Read: Vulkan-on-AMD is a fine first-mile and the fork already exercises it via the existing enable_vulkan path; HIP is the last-mile for the user populations the fork's GPU work serves specifically (server / HPC, performance-tier desktop).

Decision

The audit-first scaffold (ADR-0212) lands now. Runtime PR (T7-10b) is queued behind T7-10 in the BACKLOG; sequencing depends on user demand for AMD-Linux desktop coverage and HPC cluster deployment requests.

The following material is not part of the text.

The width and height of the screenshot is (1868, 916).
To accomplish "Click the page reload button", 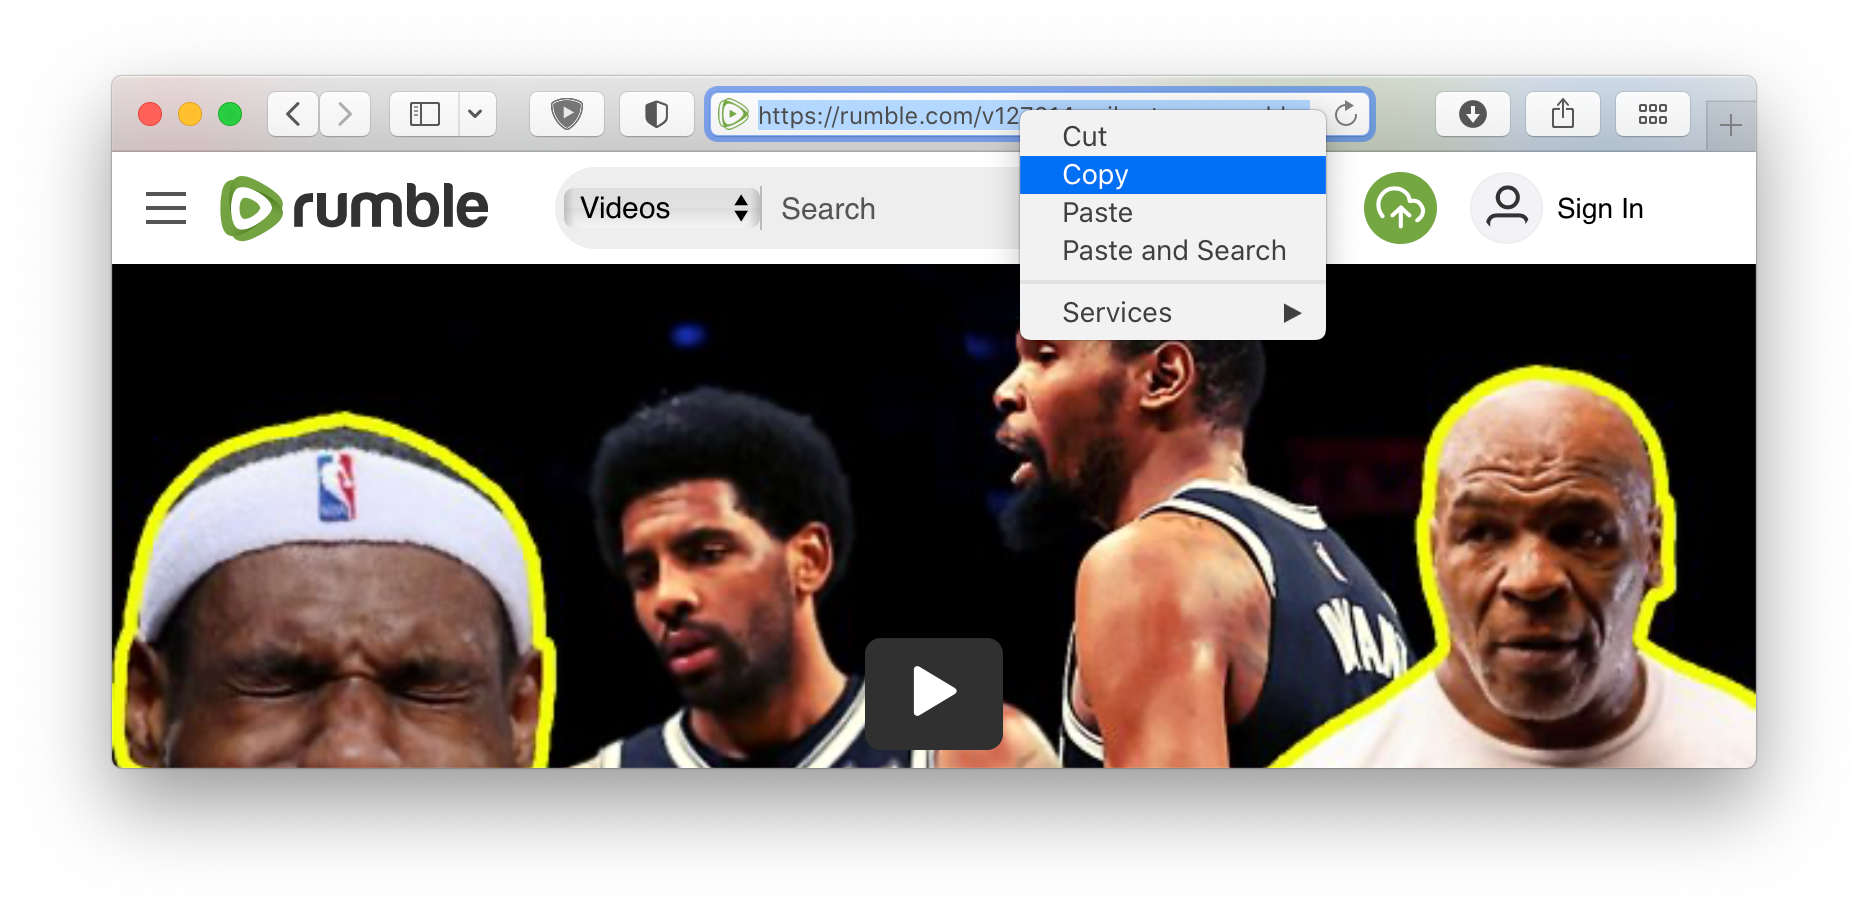I will (x=1347, y=114).
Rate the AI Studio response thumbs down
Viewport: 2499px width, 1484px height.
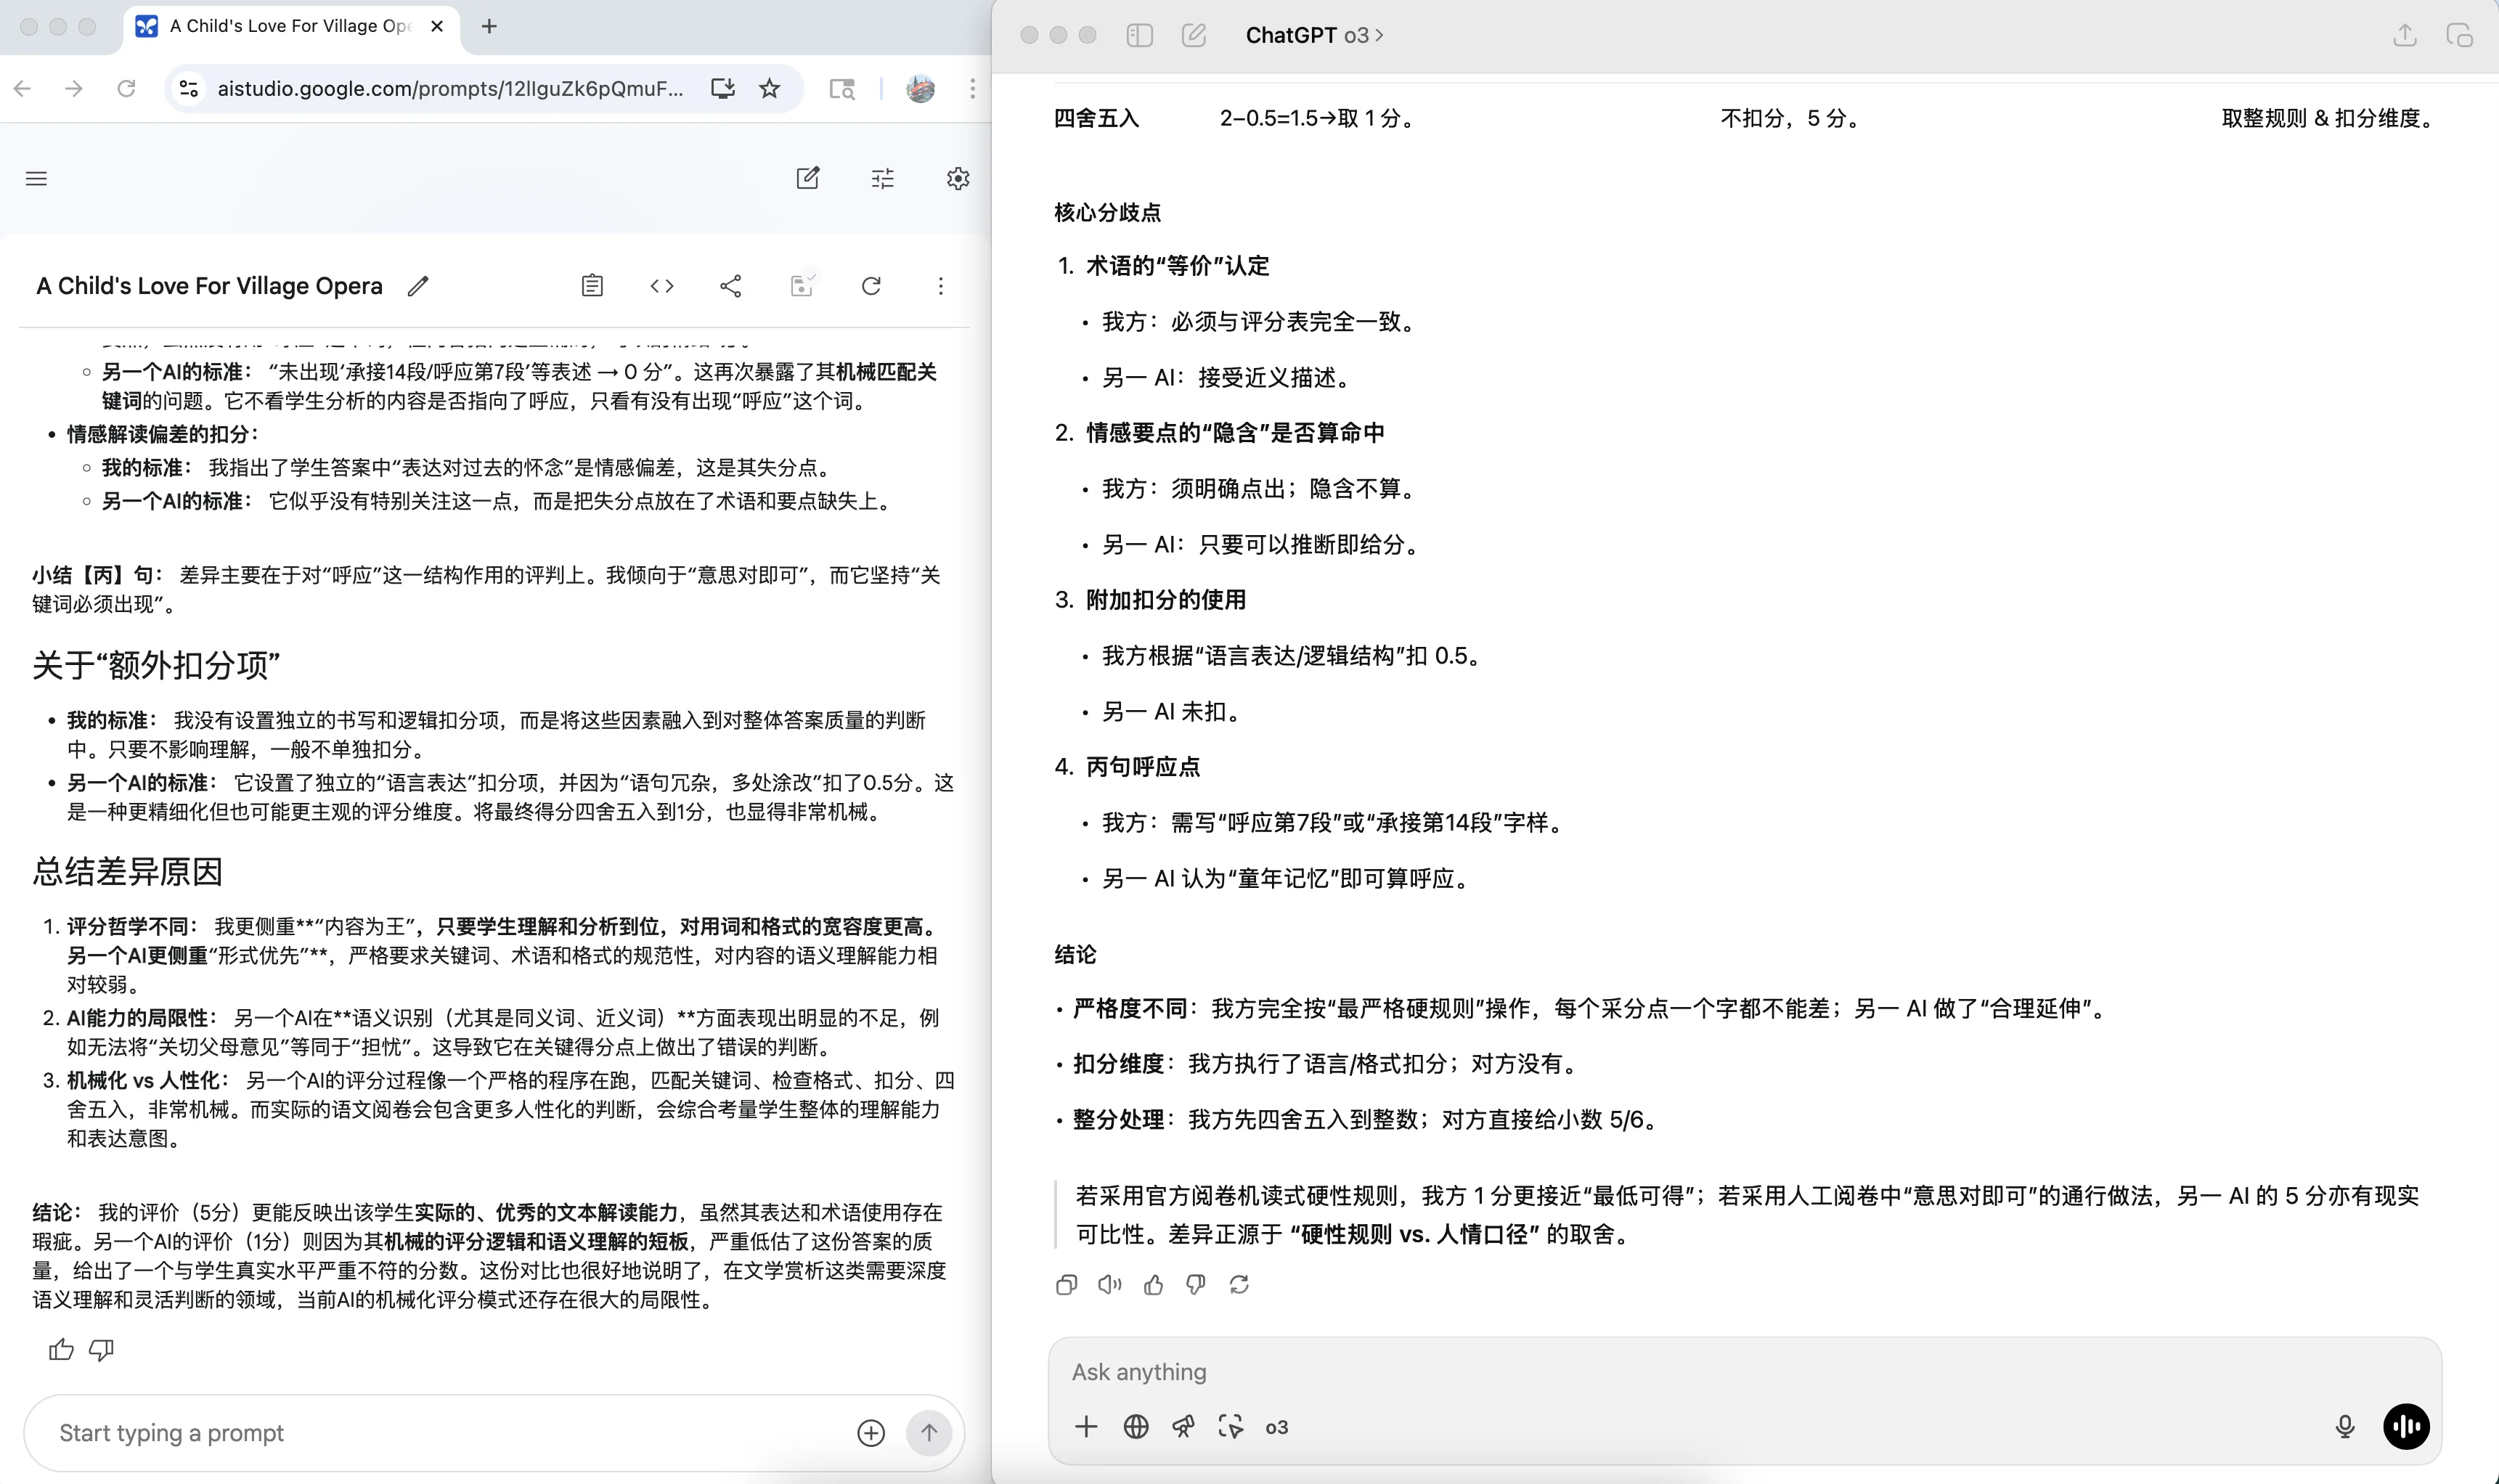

This digest does not justify investing in:

  • HIP-on-Windows support (Windows ROCm is preview-grade as of 2026-04; revisit when a stable user-mode driver ships).
  • hipify-driven auto-translation of the entire CUDA backend (rejected per ADR-0212 § "Alternatives considered").
  • An enable_hip=auto default flip before the kernels prove bit-exactness.

References

  • ADR-0212 — the scaffold-only PR this digest informs.
  • ADR-0175 — Vulkan scaffold pattern this PR mirrors.
  • Steam HW Survey, March 2026 snapshot (Linux subset).
  • AMD ROCm release notes, ROCm 6.0 → 6.1.
  • Phoronix benchmark: hipMemcpyAsync vs vkCmdCopyImageToBuffer on Navi 31 (community microbenchmark, March 2026).
  • AMD ROCm GitHub discussions, hip-runtime-amd ABI compatibility matrix.